A canning pantry from the 30s

Here is a canning guide, also taken from the Ball Blue Book.  ( See the post HERE. ) This guide is only for foods that can be canned, and is for 1 year of eating for a family of 4.

Product                                             Number times served      Approx. size serving        Amt. needed or 1 person    Amt. needed for family of 4

Citrus fruits and Tomatoes          7 per week/36 weeks                     1 cup                                   63 qt                                       252 qt.

(includes juices)

Dark green and                               4 per week/36 weeks                    1/2 cup                                 18 qt.                                       72 qt

yellow vegetables

Others fruits and                            17 per week/36 weeks                    1/2 cup                               76 qt.                                      304 qt.

vegetables (apples, apricots,

peaches, beans, corn, peas, etc.

Meats, poultry, seafood                 4 per week/36 weeks                1/2 cup (2-3 oz.)            18 qt or 36 pints                72 qt or 144 pints

Soups                                                 2 per week/36 weeks                      1 cup                                   18 qt                                          72 qt

Soft Spreads                                     6 per week/52 weeks                      2 Tbsp                         40 half pints                            160 half pints

Relishes                                             3 per week/52 weeks                      1 Tbsp                              5 pints                                     20 pints

Pickles                                                2 per week/52 weeks                           –                                  13 pints                                    52 pints

Wow!  This is a lot of canning!

And the homemakers from years ago really did this much canning, to keep their families fed through the winter.   Is it any wonder the homemakers flocked to the supermarkets and purchased already prepared foods?   This was one of the reasons that young people fled the farms for the cities and ‘a better life’.  The farm life was a hard life and so much work.

I know of Mennonite and Amish women that can in this amount today, but most ladies now days would do well to have a canning cupboard like this.

canning jar storage

(photo from Old World Garden Farm)

Even this cupboard represents a great amount labor.

There is great satisfaction in home canning, and it is a wonderful skill to learn.
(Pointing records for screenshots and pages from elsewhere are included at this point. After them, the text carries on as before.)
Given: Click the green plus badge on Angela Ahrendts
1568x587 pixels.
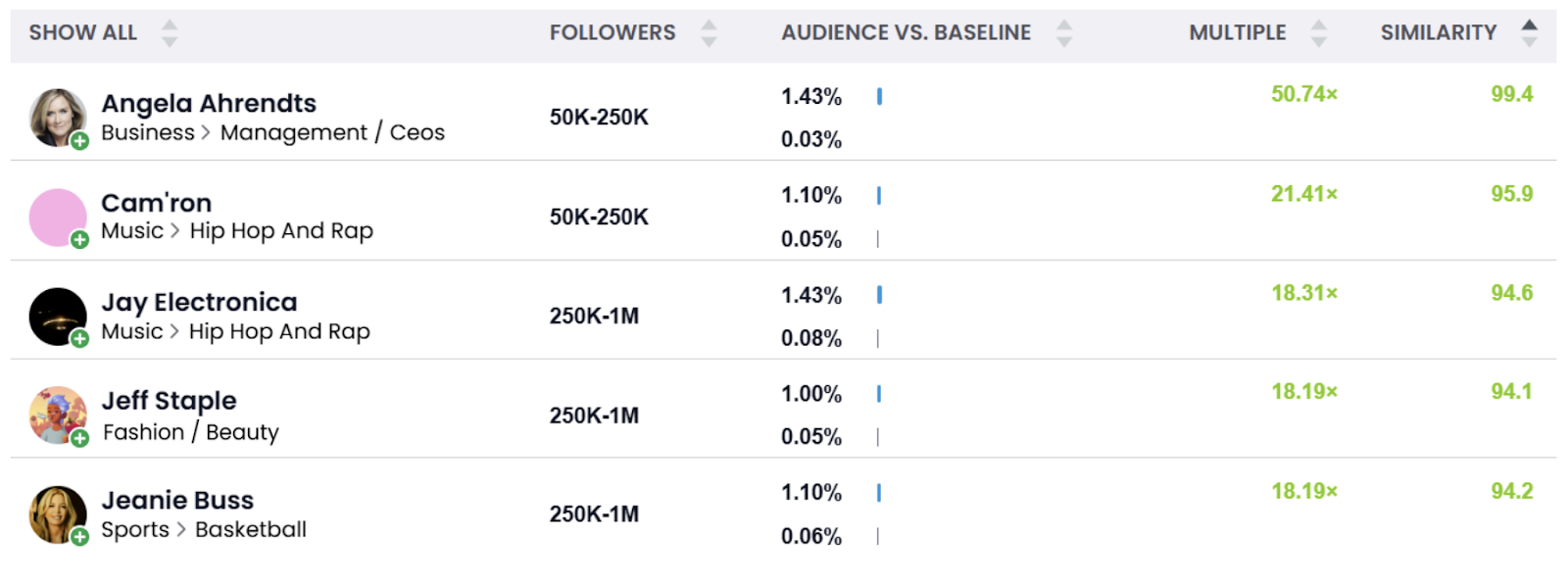Looking at the screenshot, I should (x=80, y=141).
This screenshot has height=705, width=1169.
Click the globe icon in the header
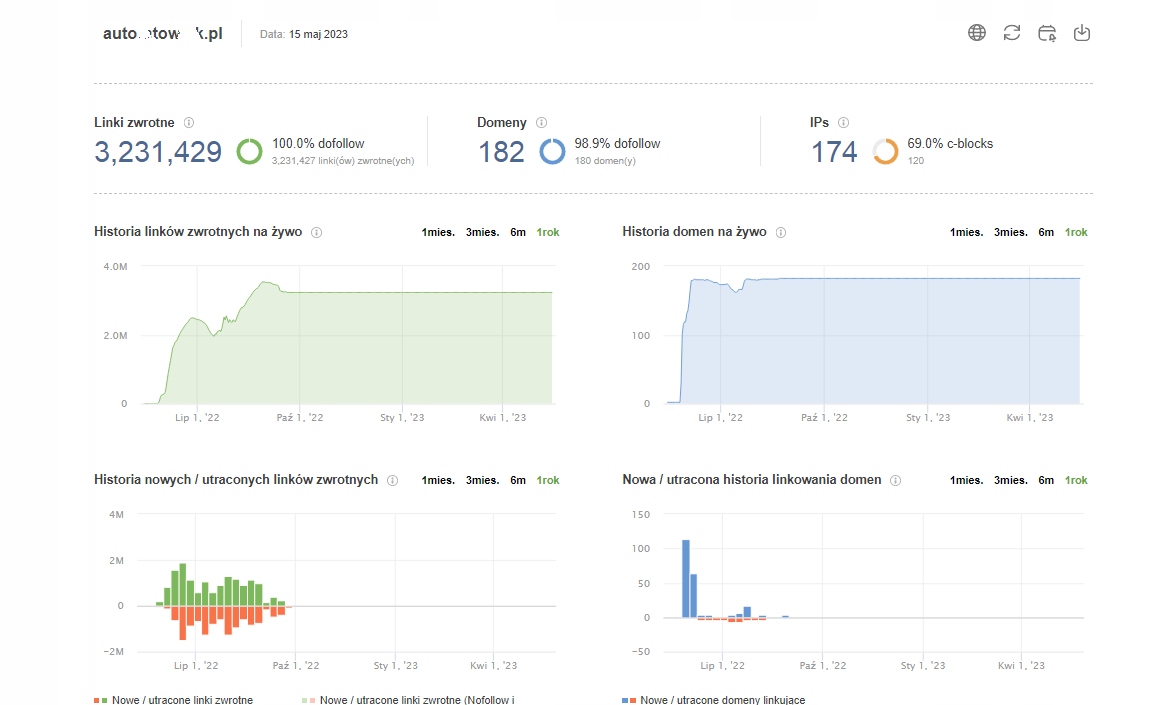pyautogui.click(x=977, y=33)
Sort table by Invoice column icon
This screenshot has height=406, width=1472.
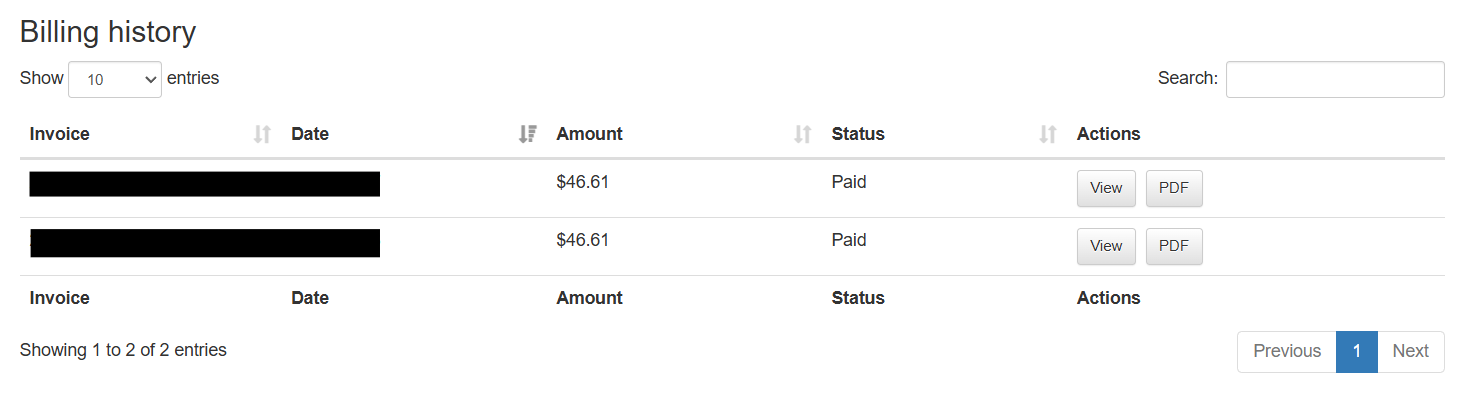[262, 134]
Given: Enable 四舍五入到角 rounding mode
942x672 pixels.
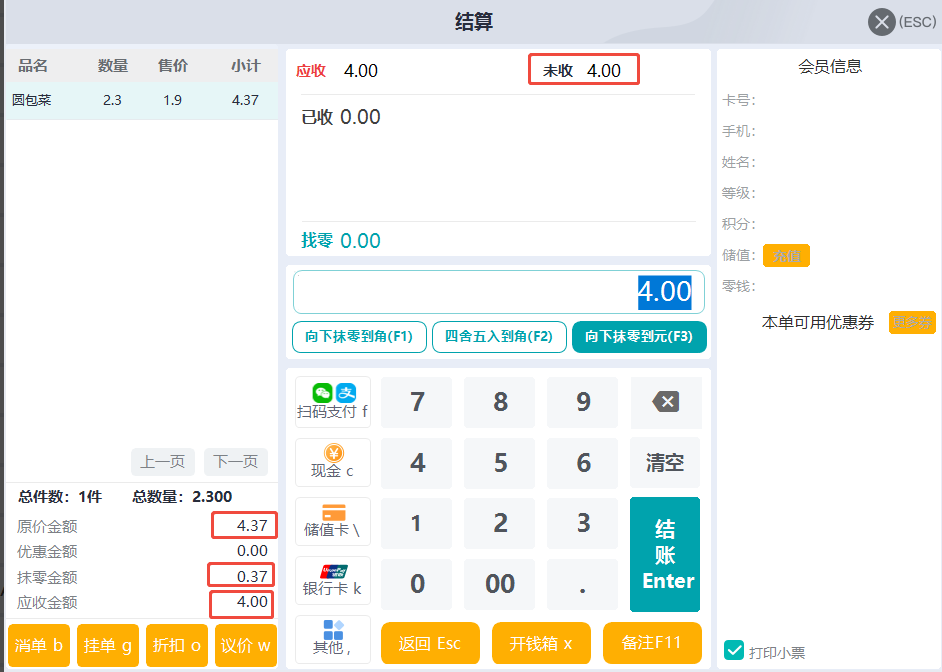Looking at the screenshot, I should pyautogui.click(x=498, y=337).
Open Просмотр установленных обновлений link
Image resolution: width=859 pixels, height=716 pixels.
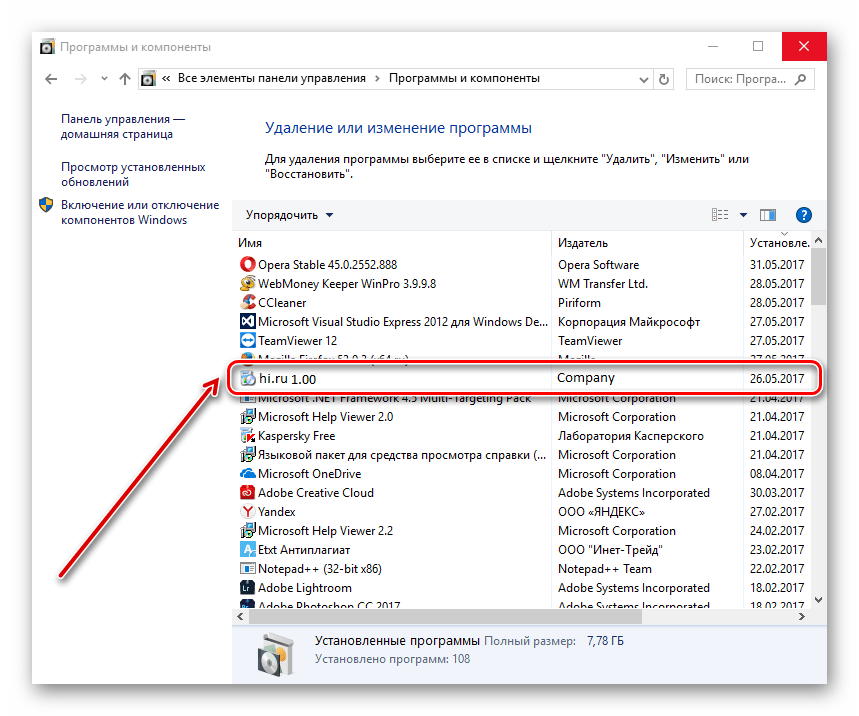pos(133,175)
There is no comparison to home grown produce, and canning is a great way to capture the wonderful flavors of the summer garden.

Here is a recipe from the Blue Book.  A nice recipe to use up all of those tomatoes that you will grow!

Basil-Garlic Tomato Sauce

20 pounds tomatoes

1 cup chopped onions

8 cloves garlic, minced

1 Tbsp olive oil

1/4 cup finely minced, fresh basil

Bottled lemon juice or citric acid

Wash tomatoes, drain.  Remove core and blossom ends.  Cut into quarter; set aside.

Saute onion and garlic in olive oil until tender.  Add tomatoes; simmer 20 minutes, stirring occasionally.

Press mixture through a sieve or food mill; discard seeds and peels.

Combine tomato pulp and basil in a large saucepot.

Cook over medium/high heat until volume is reduced by 1/2, stirring to prevent sticking.

Add 1 Tbsp. bottled lemon juice or 1/4 tsp citric acid to each pint jar.

  Ladle hot sauce into hot jars, leaving 1/2 inch headspace.  Adjust 2 piece jar caps.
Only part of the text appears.